Para Schelb, as máquinas caça-níqueis são perversas para a economia de regiões mais pobres. “Na periferia de Maceió, foi verificada a queda no consumo de pães depois da instalação de máquinas caça-níqueis”, informou.

Outros países

Já o professor Ragazzo apresentou aos deputados modelos de regulação dos jogos existentes em outros países.

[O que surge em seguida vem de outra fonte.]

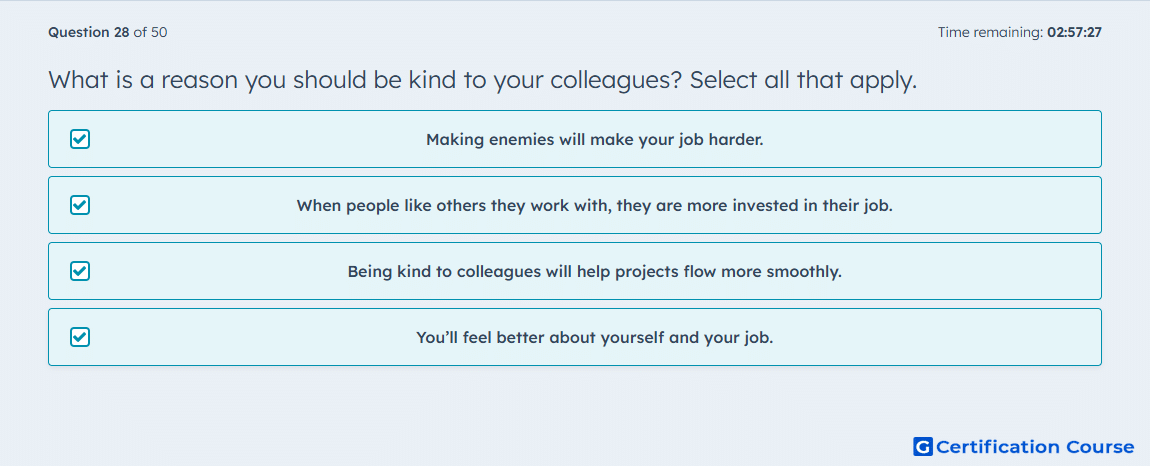
Task: Deselect the 'You'll feel better' checkbox
Action: tap(80, 337)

No caso dos jogadores compulsivos, também conhecidos como ludopatas, ele citou legislações que excluem essas pessoas de casas de jogos – voluntariamente ou não.

Em relação à questão do licenciamento, ou seja, a concessão de licenças para exploração de jogos, segundo ele, é importante a seleção. “Não se pode deixar quem tem antecedentes criminais entrar na atividade”, disse.

A comissão especial foi criada há seis meses para analisar 14 projetos de lei, alguns deles em tramitação há 25 anos (PL 442/91 e apensados), que legalizam os jogos no País.

Esses 14 projetos serão transformados em uma proposta única, o chamado Marco Regulatório dos Jogos, que pretende liberar e disciplinar o funcionamento de modalidades hoje proibidas, como os cassinos, o jogo do bicho, bingos e máquinas caça-níqueis.

O relatório preliminar deve ser apresentado na próxima semana pelo relator, deputado Guilherme Mussi (PP-SP).

Monopólio da Caixa

Os deputados também debatem acabar com o monopólio da Caixa Econômica Federal sobre as loterias e permitir que cada estado promova sua própria loteria – o que só acontece hoje em quatro estados.

Viciado

Schelb e Ragazzo foram convidados a pedido do deputado Luiz Carlos Hauly (PSDB-PR), que é contrário à liberação dos jogos. “Muita gente defende os jogos com o argumento do aumento de investimentos e da arrecadação. Mas não tem almoço grátis. Claro que vai vir capital. Eu conheço caso, na minha família, de pessoa que perdeu um restaurante jogando no 21. Mas para recuperar é igual viciado em droga, que tem índice de recuperação baixíssimo”, disse.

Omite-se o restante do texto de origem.